As the pair investigate, they discover the crime may be related to a local biker gang, and to a gruesome murder that appears to be part of some sort of ritual.
Like “The Fall” and “Broadchurch,” “Cardinal” will spend its six-episode season following this mystery. Campbell, who I’ll always think of as the square-jawed hero of Disney’s “The Rocketeer” back in 1990, is terrific as the soft-spoken Cardinal. And Vanasse is quietly fierce as Delorme, who began the series investigating Cardinal but has come to trust him.
A third season of “Cardinal” has been green-lit, and Blunt has at least six more Cardinal novels ripe for adaptation. Whatever season the next show is set in, it won’t be a peaceful one for Cardinal.

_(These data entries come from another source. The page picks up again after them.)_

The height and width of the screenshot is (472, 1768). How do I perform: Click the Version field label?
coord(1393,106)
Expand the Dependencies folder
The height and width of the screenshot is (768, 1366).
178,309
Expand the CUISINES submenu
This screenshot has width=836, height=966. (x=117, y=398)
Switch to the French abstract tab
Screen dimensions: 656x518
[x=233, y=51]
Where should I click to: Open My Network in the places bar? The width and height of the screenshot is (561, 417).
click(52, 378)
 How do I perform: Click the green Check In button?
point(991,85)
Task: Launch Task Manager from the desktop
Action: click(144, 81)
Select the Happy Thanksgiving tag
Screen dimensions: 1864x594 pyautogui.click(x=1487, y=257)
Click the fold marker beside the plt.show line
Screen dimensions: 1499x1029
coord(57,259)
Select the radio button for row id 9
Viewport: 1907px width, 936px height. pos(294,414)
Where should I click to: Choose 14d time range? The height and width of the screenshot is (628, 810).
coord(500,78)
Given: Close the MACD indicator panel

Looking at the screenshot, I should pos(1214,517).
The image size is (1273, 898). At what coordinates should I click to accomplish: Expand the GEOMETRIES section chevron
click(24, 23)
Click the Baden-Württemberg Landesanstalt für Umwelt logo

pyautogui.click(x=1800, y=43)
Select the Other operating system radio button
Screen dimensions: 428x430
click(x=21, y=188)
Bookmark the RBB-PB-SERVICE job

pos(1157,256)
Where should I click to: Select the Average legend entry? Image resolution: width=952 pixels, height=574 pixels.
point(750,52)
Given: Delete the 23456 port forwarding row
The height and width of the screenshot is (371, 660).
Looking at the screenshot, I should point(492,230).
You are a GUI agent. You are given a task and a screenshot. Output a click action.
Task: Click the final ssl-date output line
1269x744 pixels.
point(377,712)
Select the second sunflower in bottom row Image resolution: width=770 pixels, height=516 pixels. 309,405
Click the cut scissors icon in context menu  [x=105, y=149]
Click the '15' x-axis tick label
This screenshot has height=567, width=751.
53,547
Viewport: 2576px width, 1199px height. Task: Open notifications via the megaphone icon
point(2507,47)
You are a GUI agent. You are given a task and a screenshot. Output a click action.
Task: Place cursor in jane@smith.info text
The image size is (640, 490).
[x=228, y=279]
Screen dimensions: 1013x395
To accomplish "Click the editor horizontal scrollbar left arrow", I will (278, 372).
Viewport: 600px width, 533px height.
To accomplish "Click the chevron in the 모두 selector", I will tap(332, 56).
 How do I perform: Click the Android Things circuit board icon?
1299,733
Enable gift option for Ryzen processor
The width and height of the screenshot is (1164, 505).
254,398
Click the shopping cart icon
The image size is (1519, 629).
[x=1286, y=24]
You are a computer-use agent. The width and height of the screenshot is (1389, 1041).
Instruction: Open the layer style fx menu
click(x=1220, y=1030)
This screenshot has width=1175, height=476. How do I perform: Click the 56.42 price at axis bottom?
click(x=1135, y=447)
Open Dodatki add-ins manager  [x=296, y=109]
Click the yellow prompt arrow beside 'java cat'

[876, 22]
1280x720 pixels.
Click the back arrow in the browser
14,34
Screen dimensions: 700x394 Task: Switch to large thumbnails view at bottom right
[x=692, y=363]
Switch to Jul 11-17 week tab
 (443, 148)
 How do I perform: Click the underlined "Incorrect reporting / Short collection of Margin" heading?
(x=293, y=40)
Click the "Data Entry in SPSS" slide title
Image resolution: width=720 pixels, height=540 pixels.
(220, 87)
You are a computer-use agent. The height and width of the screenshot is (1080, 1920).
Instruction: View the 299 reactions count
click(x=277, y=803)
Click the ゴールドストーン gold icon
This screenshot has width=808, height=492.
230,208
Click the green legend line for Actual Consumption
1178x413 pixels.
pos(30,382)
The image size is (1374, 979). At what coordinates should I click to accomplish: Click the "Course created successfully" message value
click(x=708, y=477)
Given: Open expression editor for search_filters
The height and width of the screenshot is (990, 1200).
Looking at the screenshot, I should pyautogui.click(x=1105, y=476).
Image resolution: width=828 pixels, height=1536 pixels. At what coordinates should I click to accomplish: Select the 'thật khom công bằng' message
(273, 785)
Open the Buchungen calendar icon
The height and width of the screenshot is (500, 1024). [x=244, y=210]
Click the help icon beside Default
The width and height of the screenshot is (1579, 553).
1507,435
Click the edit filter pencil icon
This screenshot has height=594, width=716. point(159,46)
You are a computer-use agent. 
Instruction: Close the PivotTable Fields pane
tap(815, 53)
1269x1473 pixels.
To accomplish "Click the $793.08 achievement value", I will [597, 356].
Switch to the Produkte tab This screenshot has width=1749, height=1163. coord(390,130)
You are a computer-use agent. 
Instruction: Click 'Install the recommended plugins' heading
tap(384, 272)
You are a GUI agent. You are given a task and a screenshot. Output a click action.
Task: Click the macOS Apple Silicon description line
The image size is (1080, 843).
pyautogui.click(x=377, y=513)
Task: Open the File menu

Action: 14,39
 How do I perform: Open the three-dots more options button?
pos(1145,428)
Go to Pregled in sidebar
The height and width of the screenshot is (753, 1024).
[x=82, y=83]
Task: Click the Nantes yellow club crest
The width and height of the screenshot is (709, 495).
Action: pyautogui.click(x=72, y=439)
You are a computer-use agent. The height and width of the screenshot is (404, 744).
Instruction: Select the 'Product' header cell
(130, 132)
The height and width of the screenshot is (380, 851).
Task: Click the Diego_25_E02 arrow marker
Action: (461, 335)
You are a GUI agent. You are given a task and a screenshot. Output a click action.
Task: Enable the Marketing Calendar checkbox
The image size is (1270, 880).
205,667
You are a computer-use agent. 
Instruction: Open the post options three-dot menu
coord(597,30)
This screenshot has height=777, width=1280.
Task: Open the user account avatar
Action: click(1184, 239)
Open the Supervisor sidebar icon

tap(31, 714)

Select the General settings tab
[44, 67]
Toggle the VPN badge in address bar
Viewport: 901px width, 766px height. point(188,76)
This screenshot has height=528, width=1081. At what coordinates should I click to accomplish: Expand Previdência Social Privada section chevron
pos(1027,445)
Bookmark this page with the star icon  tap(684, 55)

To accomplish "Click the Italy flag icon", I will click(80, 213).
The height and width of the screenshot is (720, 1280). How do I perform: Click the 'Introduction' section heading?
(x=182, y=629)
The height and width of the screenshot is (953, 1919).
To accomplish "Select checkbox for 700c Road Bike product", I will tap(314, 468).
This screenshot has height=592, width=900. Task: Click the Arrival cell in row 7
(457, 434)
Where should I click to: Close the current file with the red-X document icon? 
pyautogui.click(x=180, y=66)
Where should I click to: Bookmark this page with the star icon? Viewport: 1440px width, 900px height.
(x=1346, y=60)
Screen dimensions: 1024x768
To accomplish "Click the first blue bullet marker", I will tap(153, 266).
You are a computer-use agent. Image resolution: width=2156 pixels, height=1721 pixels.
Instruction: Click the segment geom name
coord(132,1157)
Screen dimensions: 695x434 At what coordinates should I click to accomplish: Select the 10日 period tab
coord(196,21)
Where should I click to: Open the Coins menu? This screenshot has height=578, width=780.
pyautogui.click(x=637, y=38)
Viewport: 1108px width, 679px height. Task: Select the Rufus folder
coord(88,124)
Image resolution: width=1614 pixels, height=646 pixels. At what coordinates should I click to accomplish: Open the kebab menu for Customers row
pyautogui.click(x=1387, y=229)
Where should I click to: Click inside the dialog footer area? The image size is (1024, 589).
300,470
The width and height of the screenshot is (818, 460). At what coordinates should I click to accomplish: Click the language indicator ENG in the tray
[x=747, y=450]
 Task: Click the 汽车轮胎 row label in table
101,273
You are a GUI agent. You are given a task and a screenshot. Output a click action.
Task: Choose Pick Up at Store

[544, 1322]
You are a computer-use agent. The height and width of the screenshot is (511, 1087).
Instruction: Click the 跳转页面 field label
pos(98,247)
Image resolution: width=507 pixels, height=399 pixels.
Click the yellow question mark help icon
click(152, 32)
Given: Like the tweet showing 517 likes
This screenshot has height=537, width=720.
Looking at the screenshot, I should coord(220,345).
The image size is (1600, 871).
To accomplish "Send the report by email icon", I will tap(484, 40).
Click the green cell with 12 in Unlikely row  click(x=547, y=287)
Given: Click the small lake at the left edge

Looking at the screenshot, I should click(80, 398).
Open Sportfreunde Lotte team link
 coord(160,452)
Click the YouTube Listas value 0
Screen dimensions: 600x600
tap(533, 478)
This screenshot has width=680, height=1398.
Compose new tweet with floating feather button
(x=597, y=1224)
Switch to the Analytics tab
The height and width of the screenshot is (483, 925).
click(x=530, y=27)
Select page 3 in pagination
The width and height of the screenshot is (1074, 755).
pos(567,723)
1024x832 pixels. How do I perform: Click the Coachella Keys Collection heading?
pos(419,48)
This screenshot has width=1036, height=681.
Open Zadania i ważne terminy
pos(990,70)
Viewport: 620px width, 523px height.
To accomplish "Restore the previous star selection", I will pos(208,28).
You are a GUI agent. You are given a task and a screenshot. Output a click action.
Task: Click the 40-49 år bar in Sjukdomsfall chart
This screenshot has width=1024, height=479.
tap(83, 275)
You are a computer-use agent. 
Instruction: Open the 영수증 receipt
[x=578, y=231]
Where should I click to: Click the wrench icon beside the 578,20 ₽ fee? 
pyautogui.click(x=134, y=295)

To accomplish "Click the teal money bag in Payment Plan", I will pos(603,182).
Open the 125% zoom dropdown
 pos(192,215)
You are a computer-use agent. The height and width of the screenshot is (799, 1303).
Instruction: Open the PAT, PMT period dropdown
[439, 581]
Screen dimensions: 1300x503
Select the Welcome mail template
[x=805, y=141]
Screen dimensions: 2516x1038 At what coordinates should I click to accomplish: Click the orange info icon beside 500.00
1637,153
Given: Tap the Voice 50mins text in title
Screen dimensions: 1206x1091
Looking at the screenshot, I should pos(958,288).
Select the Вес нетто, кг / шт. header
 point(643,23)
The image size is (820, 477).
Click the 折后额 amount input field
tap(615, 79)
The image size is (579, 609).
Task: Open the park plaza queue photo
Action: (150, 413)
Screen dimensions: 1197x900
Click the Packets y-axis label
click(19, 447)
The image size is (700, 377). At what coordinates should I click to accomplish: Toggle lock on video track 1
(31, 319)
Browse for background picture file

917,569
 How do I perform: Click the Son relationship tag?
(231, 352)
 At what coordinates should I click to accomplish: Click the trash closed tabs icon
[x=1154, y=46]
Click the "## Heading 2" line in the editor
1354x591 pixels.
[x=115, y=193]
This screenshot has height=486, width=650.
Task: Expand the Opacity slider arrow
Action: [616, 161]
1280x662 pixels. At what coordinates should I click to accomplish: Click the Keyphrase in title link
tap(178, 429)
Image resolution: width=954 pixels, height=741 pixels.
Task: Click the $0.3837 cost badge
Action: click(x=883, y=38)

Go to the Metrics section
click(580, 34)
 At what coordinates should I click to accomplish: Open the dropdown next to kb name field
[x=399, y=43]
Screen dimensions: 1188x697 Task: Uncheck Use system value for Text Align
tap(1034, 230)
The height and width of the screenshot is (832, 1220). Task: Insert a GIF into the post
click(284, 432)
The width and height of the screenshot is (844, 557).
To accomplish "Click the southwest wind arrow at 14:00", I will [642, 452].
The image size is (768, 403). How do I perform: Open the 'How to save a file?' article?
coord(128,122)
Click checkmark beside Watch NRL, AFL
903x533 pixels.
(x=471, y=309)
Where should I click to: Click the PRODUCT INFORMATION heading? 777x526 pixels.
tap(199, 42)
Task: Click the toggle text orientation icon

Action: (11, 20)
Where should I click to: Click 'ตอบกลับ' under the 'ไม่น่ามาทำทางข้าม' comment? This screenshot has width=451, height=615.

Also on streaming: “Everything Sucks!” has been described as “Stranger Things” set in the 1990s, with all the supernatural stuff taken out. The series, which premieres Friday on Netflix, follows the exploits of a group of misfit teenagers during the Clinton years. Expect lots of humor, poignancy and Spin Doctors references.
How much do you love the streaming film site Filmstruck, which features curated cinema from both the Criterion Collection and Turner Classic Movies? Not as much as Madisonian Peter Putzel, who tweeted out that he’d love to marry the site if he wasn’t already married.
Filmstruck took him up on it in honor of Valentine’s Day, surprising him with a wedding ceremony at his place of business (my own offices at Capital Newspapers, as it turns out, where Putzel works as a night supervisor) that included a wedding cake from Lane’s Bakery and a bouquet from Felly’s Flowers. UW film professor Jeff Smith presided over the ceremony.
"It was pretty crazy, obviously," Putzel said. "I was surprised and embarrassed, but it was all worth it."
Filmstruck's hand in marriage came with a pretty handsome dowry for Peter — a lifetime subscription. For Putzel, who said he visits Filmstruck almost daily, it was a match made in heaven.
"A marriage is supposed to be for life, after all," Putzel said.